Чтобы привести в порядок дверь, нужно уметь реставрировать, знать плотницкое и столярное дело — то есть не только очистить ее от краски. В России нет учебных заведений, которые готовят реставраторов окон, дверей, паркетов, лепнины, печей. У нас отлично реставрируют антикварные предметы мебели и музейные объекты. Этому учат, например, в реставрационной школе Эрмитажа в Петербурге и мастерских имени Грабаря в Москве. Может быть, есть частные школы или курсы именно по реставрации предметов быта, но я таких не знаю.

Мы учились по блогам наших западных соседей, в частности финнов и шведов (например, по этому и этому). Они в нашем деле очень хороши, и у них совсем другой подход к сохранению наследия, чем в России.

Валентина Манн
«Двери с помоек»

Со временем работать и хранить все наши находки в одном помещении было все труднее: они очень габаритные. Поэтому наш склад уехал за город — сейчас там более полутора тысяч дверей, все, что мы смогли спасти. Но находим мы гораздо больше, чем можем забрать.

Наша работа устроена так: мы реставрируем только то, что люди точно заберут и установят в своих домах. Остальные двери хранятся на складе и ждут, когда ими кто-то заинтересуется. За некоторыми дверями, например парадными, к сожалению, никто не приходит.

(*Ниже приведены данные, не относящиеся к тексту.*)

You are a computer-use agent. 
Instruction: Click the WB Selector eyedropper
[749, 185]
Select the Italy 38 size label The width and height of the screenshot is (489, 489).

Мы стараемся восстановить дореволюционный вид объектов, сильно пострадавших в процессе их «коммунальной жизни» [во времена СССР]. В среднем на старинных дверях — 10 слоев краски, примерно один слой раз в 10 лет. Мы берем скальпель или острый резец и начинаем снимать краску на небольшом участке, слой за слоем, в итоге добираясь до дерева. Параллельно мы изучаем дореволюционную литературу о строительстве, столярном деле, архитектуре. Из книг можно понять, в какие цвета были выкрашены двери, какая фурнитура — ручки, замки, петли — на них стояли. По сути, мы занимаемся археологией предмета. 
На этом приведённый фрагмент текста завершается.